Tem havido muitas tentativas de adulterar o sentido da intervenção cívica e política de Bento de Jesus Caraça. Uma delas consiste em, não negando a sua militância no PCP, de certa forma a diminuir ou, pior ainda, a “desculpar”. Na verdade, as alternativas de militância política postas à disposição desta nova geração dos anos 30, para além do PCP, eram praticamente inexistentes, diz-se num artigo do número de Dezembro de 1998 da revista História, página 32. A verdade é que havia alternativas. Muitos se incorporaram no regime fascista, outros desistiram da luta, outros pertenciam a correntes políticas distintas do PCP. São conhecidas as divergências entre Bento de Jesus Caraça e António Sérgio, estando este num campo diferente daquele na oposição ao fascismo.
Na primeira conferência pública pronunciada por Bento Caraça na Universidade Popular Portuguesa, em 1929, era já visível a inspiração marxista e a opção do seu autor pela utopia comunista, afirma-se uns parágrafos antes no mesmo artigo.
A palavra utopia tem, correntemente, dois significados. Por um lado significa país ideal organizado da melhor forma visando a felicidade de todos (tal como é idealizado e descrito por Thomas More); por outro lado significa quimera, concepção irrealizável.
A verdade é que nenhuma destas ideias corresponde ao pensamento de Bento de Jesus Caraça como se pode reconhecer lendo, por exemplo, A cultura integral do indivíduo, da qual se chama a atenção para o seguinte trecho:
(…) Encarada sob este ângulo, a História da Humanidade aparece-nos como uma gigantesca luta, gigantesca no espaço e no tempo, entre o individual e o colectivo. Luta gigantesca, e trágica, e sangrenta, em que transparece um domínio quase permanente do individual sobre o colectivo e, de longe em longe, um estremecimento do grande corpo mortificado, um movimento de revolta, um triunfo efémero do colectivo, que logo cai sob outro ou o mesmo jugo pela sua incapacidade de se reconhecer e dirigir.

Dados fornecidos:

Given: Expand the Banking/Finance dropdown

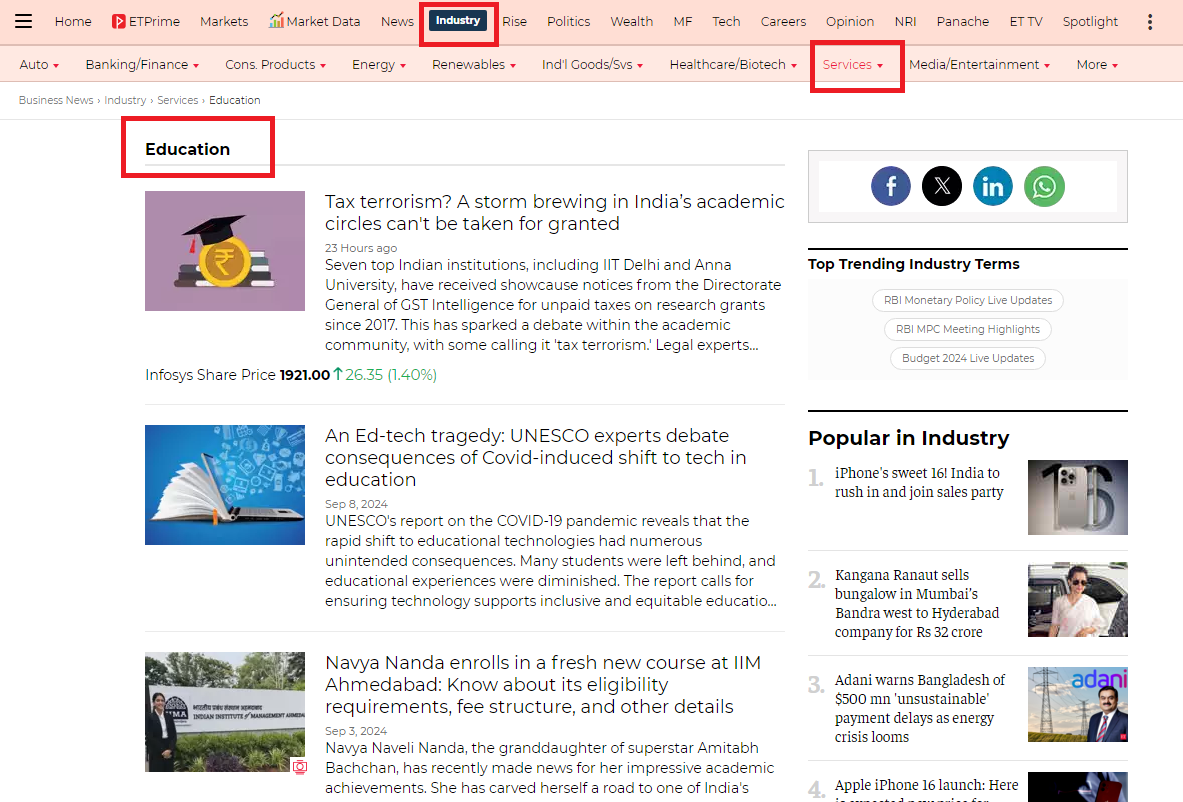Looking at the screenshot, I should [x=142, y=65].
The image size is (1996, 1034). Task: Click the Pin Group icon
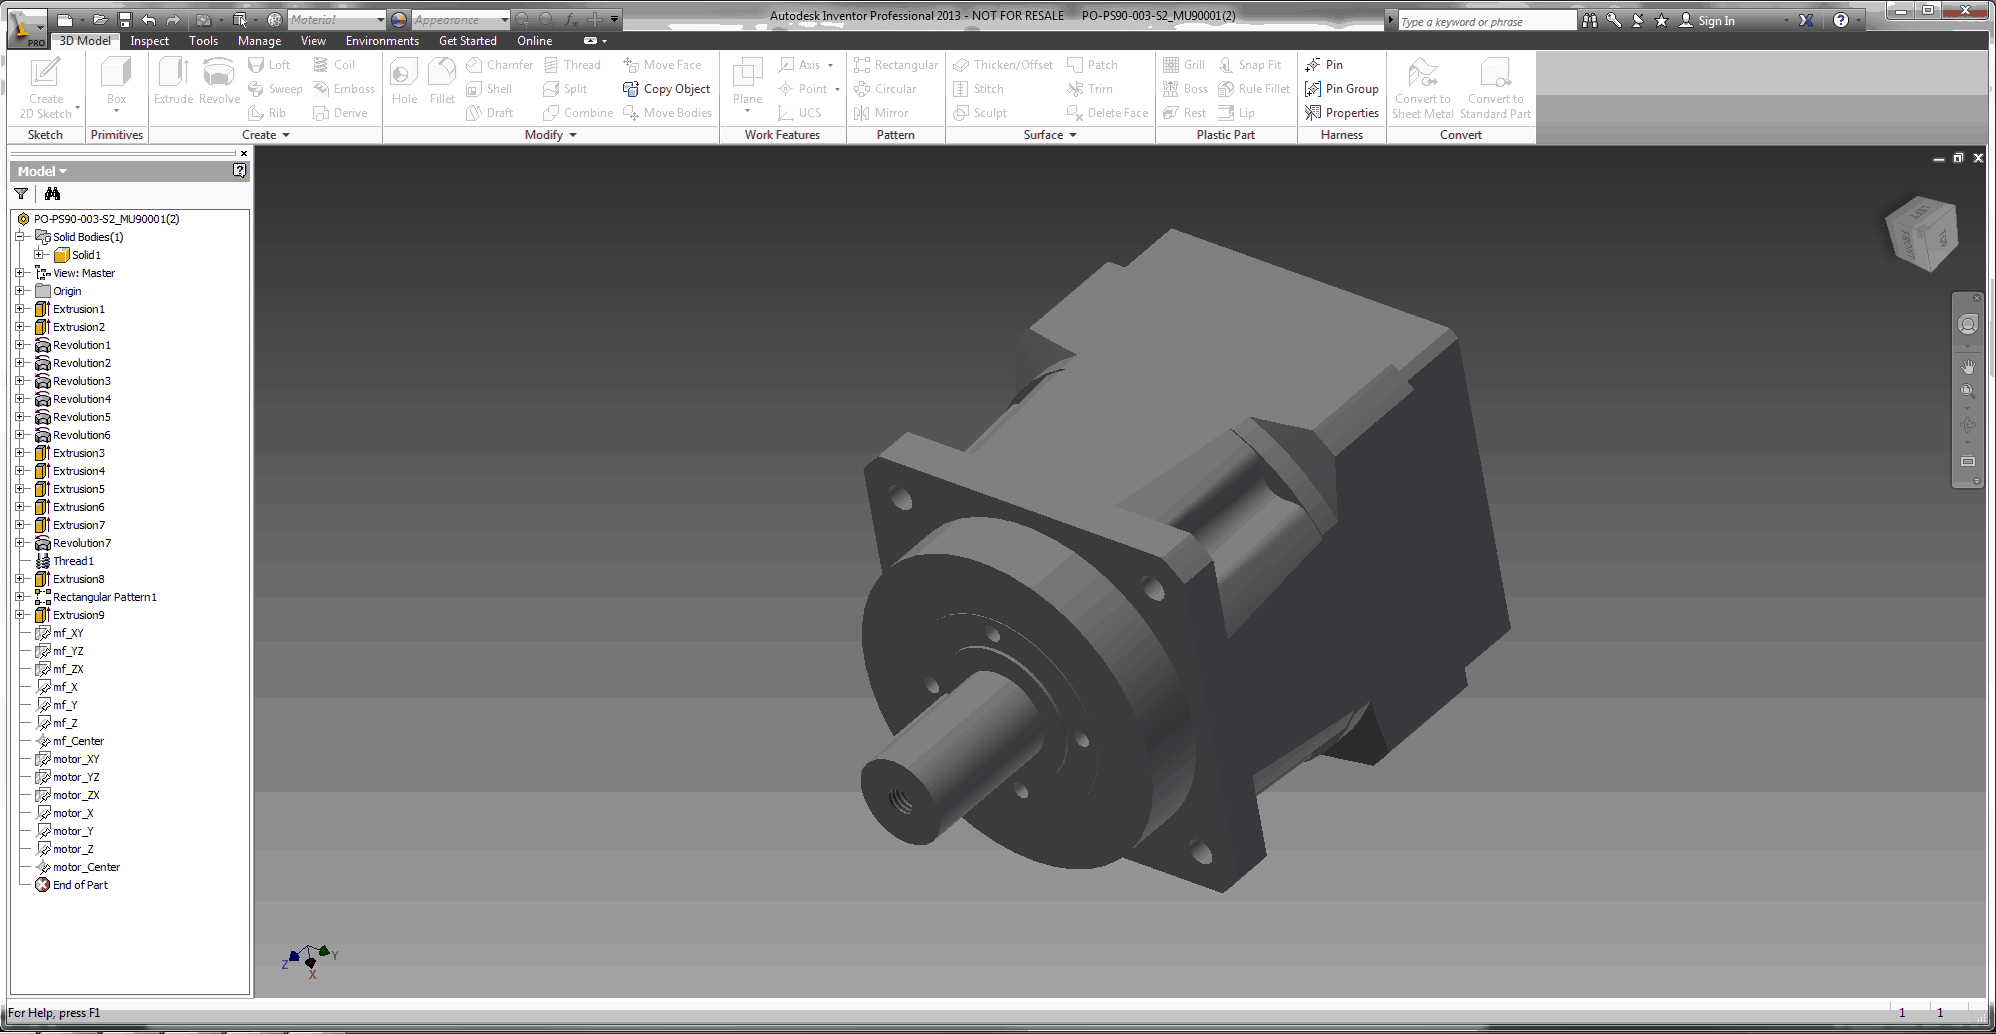[x=1313, y=89]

Exercício escrito:
Prossiga o texto sobre Bento de Jesus Caraça a partir da última frase apresentada.

Resposta ao problema:
Como alternativa propunha Bento de Jesus Caraça uma luta árdua, tenaz e contínua: Eis a grande tarefa que está posta, com toda a sua simplicidade crua, à nossa geração – despertar a alma colectiva das massas.
Não há no seu pensamento e acção quaisquer fantasias ou perseguições de miragens. Bento de Jesus Caraça não lutou por um projecto irrealizável. Lutou por um mundo necessário, mais livre, mais pacífico, mais democrático.
Noutros textos ou intervenções procura-se pintar a figura de Bento de Jesus Caraça com cores mais suaves, para que ele se torne mais aceitável. Mas ainda recentemente (18 de Abril) o Jornal de Letras publicou uma sua carta inédita em que explicitava ao seu correspondente o pensamento exposto n’A cultura integral do indivíduo. Aí afirmava: A estrutura actual da sociedade (economia burguesa capitalista) é já incompatível, por demasiado estreita, com a aplicação em condições de pleno rendimento, da ciência e da técnica ao bem-estar dos homens. (…) Daqui resulta um dilema – a) ou se sacrificam as possibilidades de bem-estar humano à estrutura económica actual, ou b) se sacrifica esta ao bem-estar dos homens.
Já na referida conferência dizia de uma forma clara: A civilização de base capitalista tornou inoperantes os princípios de liberdade individual e de igualdade, para não falar já no da fraternidade que só por sarcasmo se pode pretender que esteja incluído hoje entre as ideias dominantes da governação.
Na realidade, a universalidade de Bento de Jesus Caraça provém do facto de se ter inserido na corrente histórica daqueles homens que, desde que os primeiros escravos se revoltaram contra a opressão, há milénios atrás, deram sentido à sua vida fundindo-a com a luta das massas populares pela sua libertação.